1. Kin Selection and Social Behavior  Interactions between individuals can have 4 possible outcomes in terms of fitness gains for the participants.

2. Kin Selection and Social Behavior  Cooperation (mutualism): fitness gains for both participants.  Altruism: instigator pays fitness cost, recipient benefits.  Selfishness: instigator gains benefit, other individual pays cost.  Spite: both individuals suffer a fitness cost.

3. Kin Selection and Social Behavior  No clear cut cases of spite documented. The behavior clearly harms the instigator for no benefit so difficult to see how it could be favored by selection.  Selfish and cooperative behaviors easily explained by selection theory because they benefit the instigator.

4. The puzzle of altruism  Altruism is hard to explain because the instigator pays a cost and another individual benefits.  How can selection favor the spread of an altruistic allele that produces a behavior that benefits other individuals at the expense of individuals bearing the altruistic allele?

5.  BTW when I say “an allele that ‘produces a behavior’ I don’t mean that the allele literally directly codes for the behavior.  An allele directly code for the structure of proteins.  However, proteins interact with other proteins and the result of all these biochemical interactions in building a brain can result in an organism with one version of an allele behaving somewhat differently from an individual with a different version.

6. The puzzle of altruism  For Darwin altruism presented a “special difficulty, which at first appears to me insuperable, and actually fatal to my whole theory.”  Darwin suggested however that if a behavior benefited relatives, it might be favored by selection.

7. The puzzle of altruism  W.D. Hamilton (1964) developed a model that showed how an allele that favored altruistic behavior could spread under certain conditions.

8. Coefficient of relatedness  Key parameter is the coefficient of relatedness: r.  r is the probability that the homologous alleles in two individuals are identical by descent (see earlier notes on inbreeding for the concept of identical by descent— basically copies of an allele being inherited from a particular individual).

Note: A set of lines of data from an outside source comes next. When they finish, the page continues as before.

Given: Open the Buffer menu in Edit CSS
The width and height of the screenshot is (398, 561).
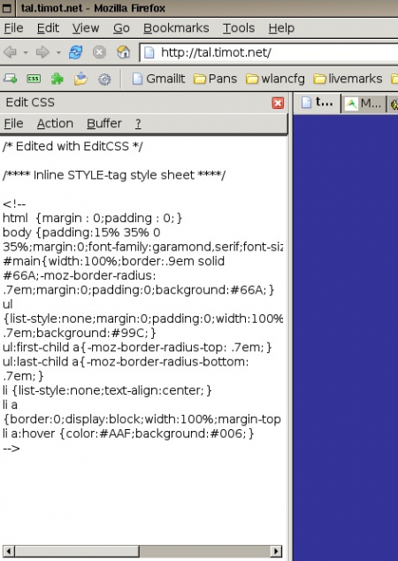Looking at the screenshot, I should click(x=104, y=123).
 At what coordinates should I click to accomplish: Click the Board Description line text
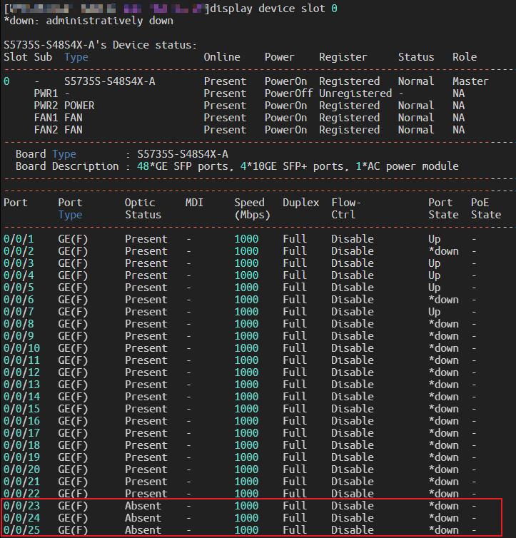point(236,166)
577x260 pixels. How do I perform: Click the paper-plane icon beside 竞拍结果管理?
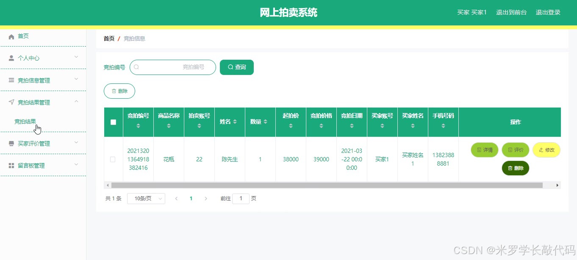[x=11, y=102]
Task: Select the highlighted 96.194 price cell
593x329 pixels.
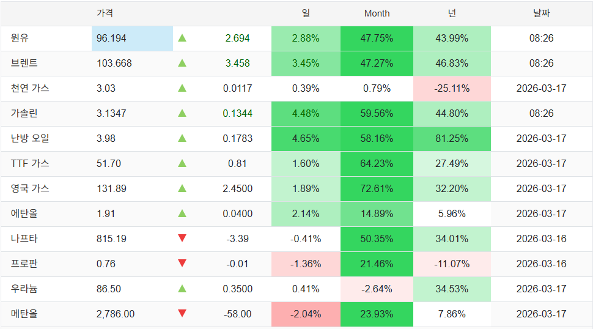Action: pyautogui.click(x=132, y=39)
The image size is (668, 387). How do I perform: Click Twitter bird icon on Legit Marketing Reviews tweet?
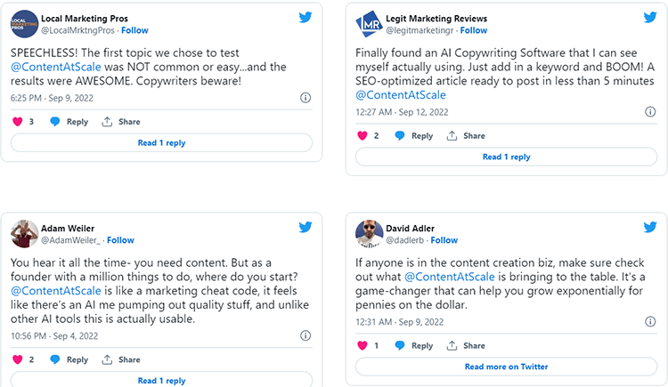pyautogui.click(x=649, y=17)
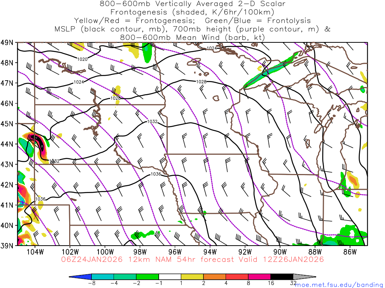Screen dimensions: 385x288
Task: Select the yellow swatch in color legend
Action: pos(192,277)
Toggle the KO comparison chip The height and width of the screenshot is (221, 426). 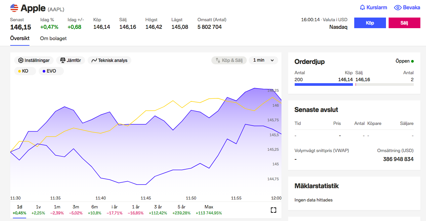pos(25,71)
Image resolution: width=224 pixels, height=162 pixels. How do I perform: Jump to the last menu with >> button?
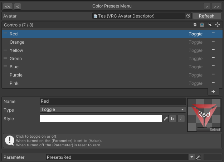pos(216,6)
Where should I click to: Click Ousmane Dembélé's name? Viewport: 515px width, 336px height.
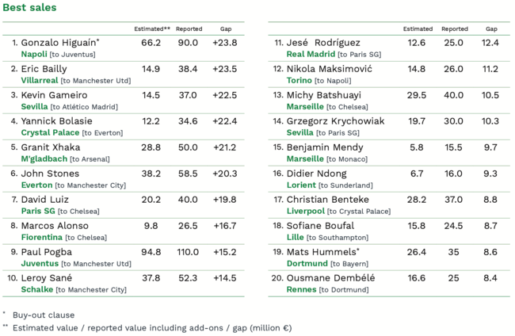click(x=330, y=278)
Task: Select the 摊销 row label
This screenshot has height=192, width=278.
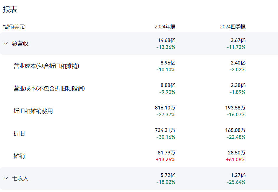Action: pos(19,156)
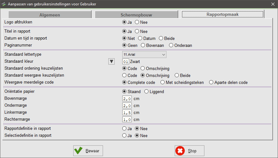The width and height of the screenshot is (278, 158).
Task: Select Beide for Datum en tijd
Action: click(161, 38)
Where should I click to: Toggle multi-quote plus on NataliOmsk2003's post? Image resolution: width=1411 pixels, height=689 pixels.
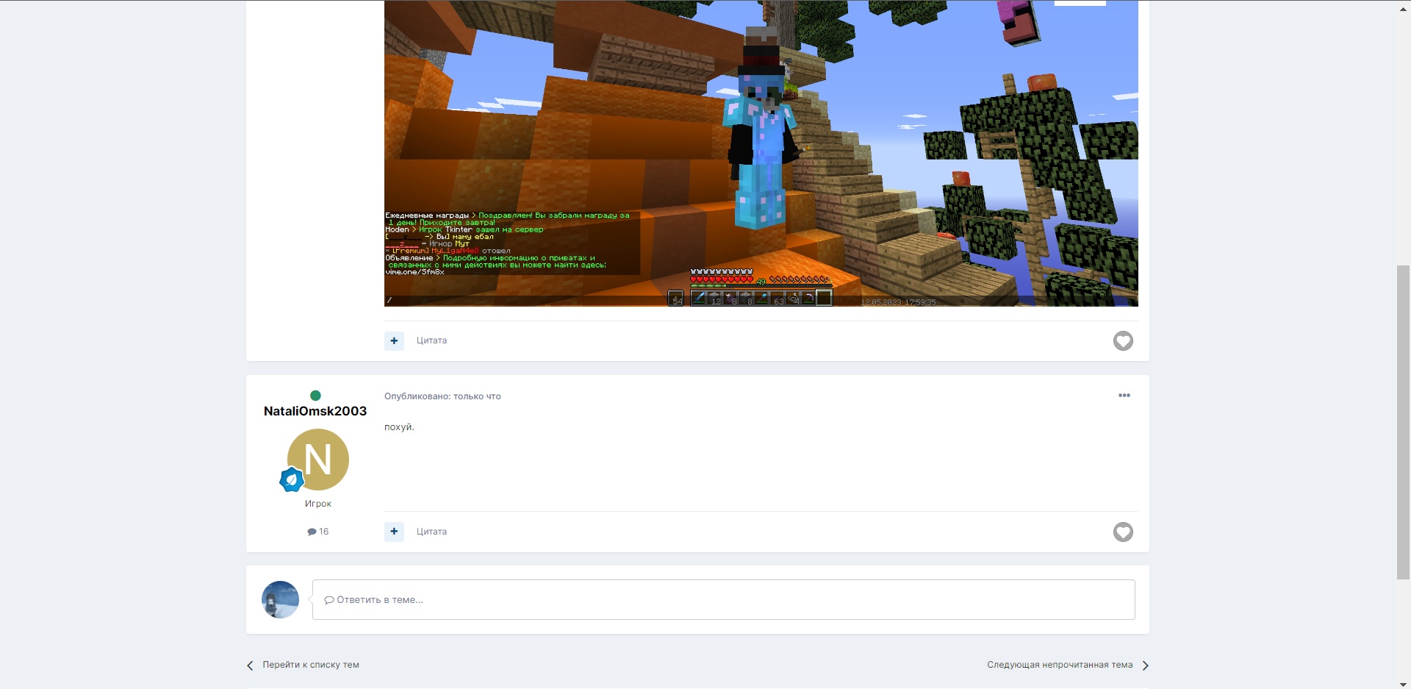pos(394,532)
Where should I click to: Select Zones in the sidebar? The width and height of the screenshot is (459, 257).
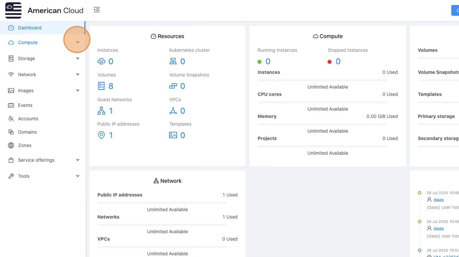[x=24, y=146]
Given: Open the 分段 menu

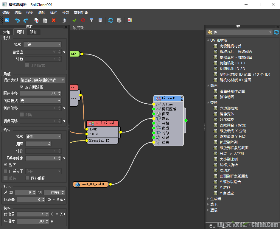Looking at the screenshot, I should point(66,13).
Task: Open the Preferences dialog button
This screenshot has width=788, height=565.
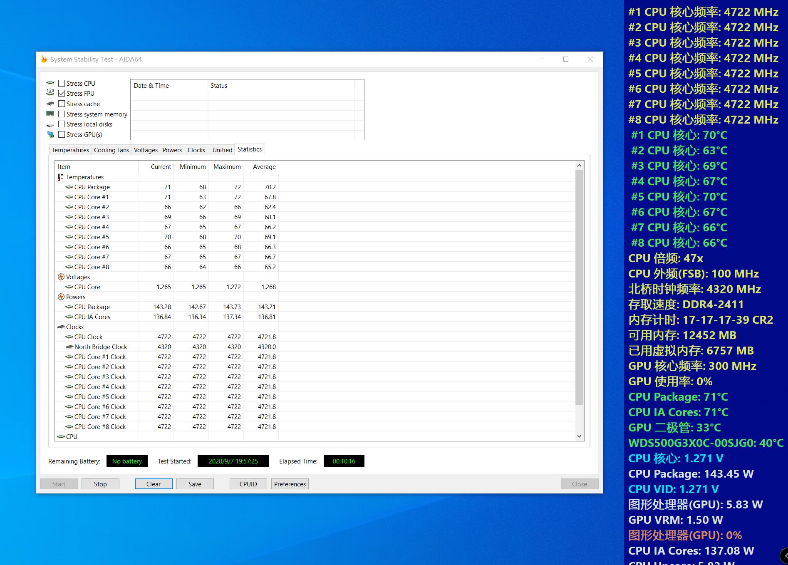Action: click(290, 484)
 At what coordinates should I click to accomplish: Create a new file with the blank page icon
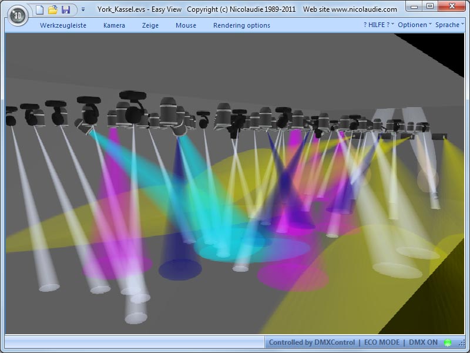click(39, 9)
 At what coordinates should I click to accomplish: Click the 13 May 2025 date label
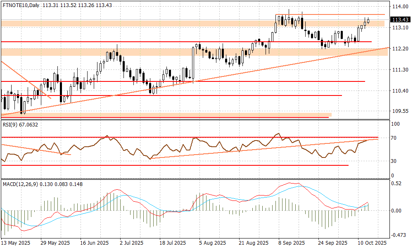16,243
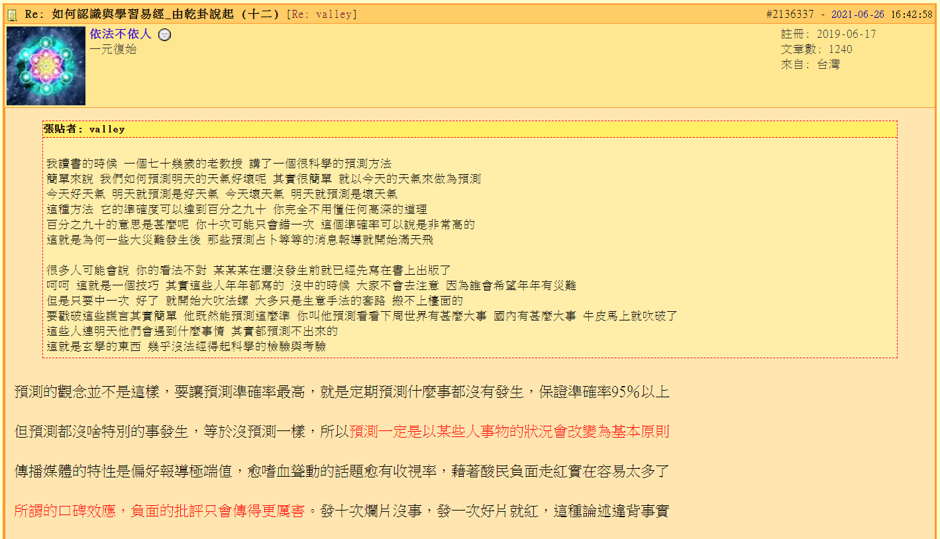Viewport: 940px width, 539px height.
Task: Click the username 依法不依人
Action: tap(121, 34)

9. Calculating r  Use a pedigree to calculate r.  Pedigree shows all possible direct routes of hereditary connection between the two individuals.  Because parents contribute half their genes to each offspring, the probability that alleles are identical by descent for each step is 50% or 0.5.

10. Calculating r  To calculate r:  (i) Trace each unique path between the two individuals via common ancestors and count the number of steps needed.  (ii) For this path r = 0.5 (number of steps). Thus, if two steps r for this path = 0.5 (2) = 0.25.  (iii) To calculate final value of r you add together the r values calculated from each path.

14. Hamilton’s rule  Given r the coefficient of relatedness between the actor and the recipient, Hamilton’s rule states that an allele for altruistic behavior will spread if  Br - C >0  Where B is benefit to recipient and C is the cost to the actor. Unit of measurement for B and C is surviving offspring.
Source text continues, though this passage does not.